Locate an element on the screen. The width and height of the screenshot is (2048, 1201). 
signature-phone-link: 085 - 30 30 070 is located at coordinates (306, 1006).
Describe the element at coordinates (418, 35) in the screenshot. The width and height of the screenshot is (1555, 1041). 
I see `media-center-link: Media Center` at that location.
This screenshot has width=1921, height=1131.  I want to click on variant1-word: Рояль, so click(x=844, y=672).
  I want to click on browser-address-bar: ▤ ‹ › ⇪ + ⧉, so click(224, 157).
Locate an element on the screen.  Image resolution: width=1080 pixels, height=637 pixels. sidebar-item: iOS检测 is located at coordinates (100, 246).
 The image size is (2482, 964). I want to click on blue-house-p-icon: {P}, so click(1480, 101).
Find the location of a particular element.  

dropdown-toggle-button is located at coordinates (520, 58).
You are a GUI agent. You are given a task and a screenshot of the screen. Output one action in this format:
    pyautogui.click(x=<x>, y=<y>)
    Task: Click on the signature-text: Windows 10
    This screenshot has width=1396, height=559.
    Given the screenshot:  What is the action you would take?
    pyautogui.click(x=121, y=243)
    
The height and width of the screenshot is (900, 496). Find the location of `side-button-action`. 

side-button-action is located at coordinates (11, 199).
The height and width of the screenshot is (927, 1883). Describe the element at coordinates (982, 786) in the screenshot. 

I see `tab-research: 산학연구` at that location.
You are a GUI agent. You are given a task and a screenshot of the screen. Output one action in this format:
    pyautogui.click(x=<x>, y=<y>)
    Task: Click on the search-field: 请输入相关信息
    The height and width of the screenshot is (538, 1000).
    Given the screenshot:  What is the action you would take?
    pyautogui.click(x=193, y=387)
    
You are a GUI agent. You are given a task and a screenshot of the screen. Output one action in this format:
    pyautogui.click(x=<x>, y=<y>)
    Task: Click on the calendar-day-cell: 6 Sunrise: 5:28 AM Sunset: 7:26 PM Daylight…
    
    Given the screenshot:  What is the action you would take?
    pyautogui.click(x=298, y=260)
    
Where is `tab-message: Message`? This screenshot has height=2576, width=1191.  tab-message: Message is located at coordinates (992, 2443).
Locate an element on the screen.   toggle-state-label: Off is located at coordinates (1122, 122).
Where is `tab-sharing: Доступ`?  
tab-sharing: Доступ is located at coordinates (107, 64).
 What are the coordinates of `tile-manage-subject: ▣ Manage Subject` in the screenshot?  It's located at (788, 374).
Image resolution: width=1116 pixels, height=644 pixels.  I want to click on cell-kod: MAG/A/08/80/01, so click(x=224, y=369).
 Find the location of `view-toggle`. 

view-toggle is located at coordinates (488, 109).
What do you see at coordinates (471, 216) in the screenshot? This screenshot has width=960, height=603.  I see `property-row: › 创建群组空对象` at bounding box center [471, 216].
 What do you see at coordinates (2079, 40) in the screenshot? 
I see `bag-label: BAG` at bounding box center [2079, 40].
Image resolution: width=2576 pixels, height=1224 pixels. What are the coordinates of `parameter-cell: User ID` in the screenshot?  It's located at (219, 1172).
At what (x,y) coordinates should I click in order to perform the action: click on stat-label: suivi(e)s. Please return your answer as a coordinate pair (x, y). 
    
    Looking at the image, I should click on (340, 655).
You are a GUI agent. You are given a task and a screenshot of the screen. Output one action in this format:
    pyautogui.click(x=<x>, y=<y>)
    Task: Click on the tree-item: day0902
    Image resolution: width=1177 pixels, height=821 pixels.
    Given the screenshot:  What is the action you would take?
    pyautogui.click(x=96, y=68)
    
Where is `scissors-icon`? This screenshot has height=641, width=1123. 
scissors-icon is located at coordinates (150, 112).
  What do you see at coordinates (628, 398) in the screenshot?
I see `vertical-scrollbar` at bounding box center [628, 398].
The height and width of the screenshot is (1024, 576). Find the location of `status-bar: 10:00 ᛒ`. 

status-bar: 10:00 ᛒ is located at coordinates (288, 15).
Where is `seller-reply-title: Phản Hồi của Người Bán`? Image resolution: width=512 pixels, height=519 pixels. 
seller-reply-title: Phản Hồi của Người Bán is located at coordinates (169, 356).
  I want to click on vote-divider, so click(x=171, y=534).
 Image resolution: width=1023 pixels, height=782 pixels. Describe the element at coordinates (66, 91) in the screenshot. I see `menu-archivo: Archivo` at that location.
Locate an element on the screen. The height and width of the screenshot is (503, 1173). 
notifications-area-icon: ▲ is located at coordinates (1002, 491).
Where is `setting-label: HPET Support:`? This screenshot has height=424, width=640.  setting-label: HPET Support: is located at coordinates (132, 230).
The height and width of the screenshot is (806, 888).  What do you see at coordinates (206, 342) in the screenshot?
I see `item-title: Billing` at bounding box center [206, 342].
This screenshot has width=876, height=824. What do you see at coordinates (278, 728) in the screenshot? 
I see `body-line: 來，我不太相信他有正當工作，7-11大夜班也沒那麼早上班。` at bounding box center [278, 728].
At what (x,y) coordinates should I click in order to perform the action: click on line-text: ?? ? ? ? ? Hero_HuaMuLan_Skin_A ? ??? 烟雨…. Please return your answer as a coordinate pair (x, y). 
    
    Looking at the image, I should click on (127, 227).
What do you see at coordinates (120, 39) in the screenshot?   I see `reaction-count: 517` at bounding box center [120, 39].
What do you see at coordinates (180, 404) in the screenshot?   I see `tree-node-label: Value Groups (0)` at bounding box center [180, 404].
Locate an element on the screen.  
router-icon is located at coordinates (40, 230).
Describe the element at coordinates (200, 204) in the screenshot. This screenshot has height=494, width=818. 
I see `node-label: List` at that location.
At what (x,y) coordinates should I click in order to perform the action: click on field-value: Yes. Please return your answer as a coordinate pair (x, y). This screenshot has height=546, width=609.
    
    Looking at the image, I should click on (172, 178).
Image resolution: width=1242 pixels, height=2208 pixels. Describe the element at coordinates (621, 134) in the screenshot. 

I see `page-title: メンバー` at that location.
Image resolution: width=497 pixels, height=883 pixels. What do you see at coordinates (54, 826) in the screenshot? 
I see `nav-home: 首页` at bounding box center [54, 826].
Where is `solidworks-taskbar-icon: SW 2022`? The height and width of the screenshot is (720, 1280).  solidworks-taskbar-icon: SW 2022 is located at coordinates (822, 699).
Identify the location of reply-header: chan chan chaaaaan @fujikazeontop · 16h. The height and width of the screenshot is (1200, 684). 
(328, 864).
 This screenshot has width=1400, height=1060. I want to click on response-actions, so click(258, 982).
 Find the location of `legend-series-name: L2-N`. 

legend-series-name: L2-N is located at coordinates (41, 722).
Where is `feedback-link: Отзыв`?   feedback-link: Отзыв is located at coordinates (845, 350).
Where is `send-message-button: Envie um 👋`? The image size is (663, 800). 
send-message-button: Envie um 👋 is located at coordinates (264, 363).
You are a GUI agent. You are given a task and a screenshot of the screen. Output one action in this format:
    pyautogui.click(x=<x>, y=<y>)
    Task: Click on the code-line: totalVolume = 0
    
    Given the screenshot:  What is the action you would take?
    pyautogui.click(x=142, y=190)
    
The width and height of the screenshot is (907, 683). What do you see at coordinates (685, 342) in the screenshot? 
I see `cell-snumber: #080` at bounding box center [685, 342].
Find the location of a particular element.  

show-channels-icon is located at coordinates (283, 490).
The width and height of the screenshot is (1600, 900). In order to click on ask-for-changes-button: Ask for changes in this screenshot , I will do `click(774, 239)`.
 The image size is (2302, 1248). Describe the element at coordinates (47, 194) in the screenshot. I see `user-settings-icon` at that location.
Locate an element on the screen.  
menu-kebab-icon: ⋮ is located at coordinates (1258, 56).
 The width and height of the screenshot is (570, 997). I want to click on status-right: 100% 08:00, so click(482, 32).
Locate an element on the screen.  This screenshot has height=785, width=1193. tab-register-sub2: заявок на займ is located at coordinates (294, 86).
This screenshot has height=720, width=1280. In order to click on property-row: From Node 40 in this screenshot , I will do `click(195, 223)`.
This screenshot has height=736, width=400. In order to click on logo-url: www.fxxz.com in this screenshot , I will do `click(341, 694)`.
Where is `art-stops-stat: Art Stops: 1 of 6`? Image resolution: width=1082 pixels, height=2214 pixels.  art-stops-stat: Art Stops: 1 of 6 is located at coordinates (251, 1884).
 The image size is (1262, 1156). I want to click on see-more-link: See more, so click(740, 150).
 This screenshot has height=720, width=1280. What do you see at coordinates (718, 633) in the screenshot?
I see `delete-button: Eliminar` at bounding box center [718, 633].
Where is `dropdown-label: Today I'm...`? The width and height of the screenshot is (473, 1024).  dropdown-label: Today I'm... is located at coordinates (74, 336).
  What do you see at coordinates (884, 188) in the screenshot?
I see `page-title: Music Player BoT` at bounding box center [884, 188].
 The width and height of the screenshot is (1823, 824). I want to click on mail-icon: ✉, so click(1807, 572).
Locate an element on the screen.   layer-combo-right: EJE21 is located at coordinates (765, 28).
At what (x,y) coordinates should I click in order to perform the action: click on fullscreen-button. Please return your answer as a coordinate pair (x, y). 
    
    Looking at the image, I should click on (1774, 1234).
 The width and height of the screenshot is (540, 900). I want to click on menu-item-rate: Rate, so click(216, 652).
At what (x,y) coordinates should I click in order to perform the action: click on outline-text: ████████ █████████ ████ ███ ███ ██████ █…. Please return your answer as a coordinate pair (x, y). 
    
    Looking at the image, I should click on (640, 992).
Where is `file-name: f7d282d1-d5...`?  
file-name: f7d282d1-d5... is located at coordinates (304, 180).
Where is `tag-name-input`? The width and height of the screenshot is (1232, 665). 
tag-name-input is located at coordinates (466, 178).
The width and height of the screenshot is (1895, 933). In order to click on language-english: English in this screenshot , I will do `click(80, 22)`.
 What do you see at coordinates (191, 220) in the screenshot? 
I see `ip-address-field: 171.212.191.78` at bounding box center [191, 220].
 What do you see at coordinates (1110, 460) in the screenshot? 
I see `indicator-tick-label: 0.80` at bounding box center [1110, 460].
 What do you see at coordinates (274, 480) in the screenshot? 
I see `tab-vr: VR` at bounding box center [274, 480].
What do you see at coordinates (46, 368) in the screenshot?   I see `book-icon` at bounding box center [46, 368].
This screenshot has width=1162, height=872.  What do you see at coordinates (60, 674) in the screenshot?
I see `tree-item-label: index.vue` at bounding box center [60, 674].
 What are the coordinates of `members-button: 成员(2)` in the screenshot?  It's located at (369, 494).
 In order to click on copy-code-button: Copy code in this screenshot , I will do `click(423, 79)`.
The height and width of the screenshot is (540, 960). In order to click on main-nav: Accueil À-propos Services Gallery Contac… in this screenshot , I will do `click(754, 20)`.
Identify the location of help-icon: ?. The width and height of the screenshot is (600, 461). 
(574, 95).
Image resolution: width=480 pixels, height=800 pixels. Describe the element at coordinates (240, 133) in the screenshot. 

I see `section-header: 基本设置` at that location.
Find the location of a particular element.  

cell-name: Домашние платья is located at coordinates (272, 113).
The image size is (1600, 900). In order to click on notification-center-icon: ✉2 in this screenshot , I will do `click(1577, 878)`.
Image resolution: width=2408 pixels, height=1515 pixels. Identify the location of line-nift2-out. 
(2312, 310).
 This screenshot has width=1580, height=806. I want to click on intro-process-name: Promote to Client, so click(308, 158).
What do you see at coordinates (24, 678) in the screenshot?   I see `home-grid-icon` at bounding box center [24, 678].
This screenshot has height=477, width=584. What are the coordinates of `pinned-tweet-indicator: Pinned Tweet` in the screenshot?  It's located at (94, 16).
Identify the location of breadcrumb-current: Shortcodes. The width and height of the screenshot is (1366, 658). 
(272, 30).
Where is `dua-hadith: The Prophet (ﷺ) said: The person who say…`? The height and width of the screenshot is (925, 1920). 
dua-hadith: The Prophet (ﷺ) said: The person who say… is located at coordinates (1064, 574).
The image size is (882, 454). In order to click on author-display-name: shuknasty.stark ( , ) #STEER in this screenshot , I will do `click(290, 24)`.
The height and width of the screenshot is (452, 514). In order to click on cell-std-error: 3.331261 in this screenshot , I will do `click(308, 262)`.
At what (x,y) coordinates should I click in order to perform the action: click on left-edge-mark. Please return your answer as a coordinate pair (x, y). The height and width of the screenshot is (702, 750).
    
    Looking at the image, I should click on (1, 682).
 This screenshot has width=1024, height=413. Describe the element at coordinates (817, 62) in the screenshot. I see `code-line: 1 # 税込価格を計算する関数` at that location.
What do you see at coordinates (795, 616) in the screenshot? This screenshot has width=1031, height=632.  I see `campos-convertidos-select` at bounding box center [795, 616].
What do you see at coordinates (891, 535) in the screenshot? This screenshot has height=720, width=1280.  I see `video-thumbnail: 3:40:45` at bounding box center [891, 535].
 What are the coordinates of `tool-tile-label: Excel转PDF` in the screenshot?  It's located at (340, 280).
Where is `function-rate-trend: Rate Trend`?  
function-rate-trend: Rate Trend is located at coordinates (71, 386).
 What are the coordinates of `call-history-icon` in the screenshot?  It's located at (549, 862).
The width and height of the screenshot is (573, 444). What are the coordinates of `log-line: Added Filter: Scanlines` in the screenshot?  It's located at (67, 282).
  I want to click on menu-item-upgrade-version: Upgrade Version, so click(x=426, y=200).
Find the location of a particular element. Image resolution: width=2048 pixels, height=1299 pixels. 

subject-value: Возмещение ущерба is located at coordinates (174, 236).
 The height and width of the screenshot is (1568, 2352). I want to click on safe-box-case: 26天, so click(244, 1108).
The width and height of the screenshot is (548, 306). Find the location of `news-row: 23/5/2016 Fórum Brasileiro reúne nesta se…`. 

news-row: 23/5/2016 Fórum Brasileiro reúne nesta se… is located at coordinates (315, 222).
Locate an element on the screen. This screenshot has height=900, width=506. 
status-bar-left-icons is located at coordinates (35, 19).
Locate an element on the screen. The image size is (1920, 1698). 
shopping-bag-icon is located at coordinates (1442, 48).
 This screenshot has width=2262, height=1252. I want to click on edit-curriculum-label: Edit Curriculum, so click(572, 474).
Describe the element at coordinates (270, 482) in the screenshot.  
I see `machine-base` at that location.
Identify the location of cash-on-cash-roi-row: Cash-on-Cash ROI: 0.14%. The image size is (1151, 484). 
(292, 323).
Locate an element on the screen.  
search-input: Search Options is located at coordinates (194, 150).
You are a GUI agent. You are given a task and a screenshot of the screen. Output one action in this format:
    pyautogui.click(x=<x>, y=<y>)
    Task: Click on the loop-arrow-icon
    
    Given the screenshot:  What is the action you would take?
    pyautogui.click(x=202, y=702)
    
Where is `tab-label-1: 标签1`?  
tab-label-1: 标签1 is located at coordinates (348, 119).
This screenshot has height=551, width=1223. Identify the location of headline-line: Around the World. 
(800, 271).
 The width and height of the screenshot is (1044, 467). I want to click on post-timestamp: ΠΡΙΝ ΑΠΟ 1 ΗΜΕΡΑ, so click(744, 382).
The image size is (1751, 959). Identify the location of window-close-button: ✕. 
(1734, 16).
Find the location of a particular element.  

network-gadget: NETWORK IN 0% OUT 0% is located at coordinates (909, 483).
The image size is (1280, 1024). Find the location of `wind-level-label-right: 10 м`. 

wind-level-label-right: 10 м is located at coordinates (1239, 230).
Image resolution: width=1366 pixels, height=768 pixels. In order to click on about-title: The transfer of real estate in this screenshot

• WHAT YOU ARE ASKED TO DO:
How many lines in the entries above contain the string "scissors"? Case counts. Give only the number.

• ANSWER AREA:
2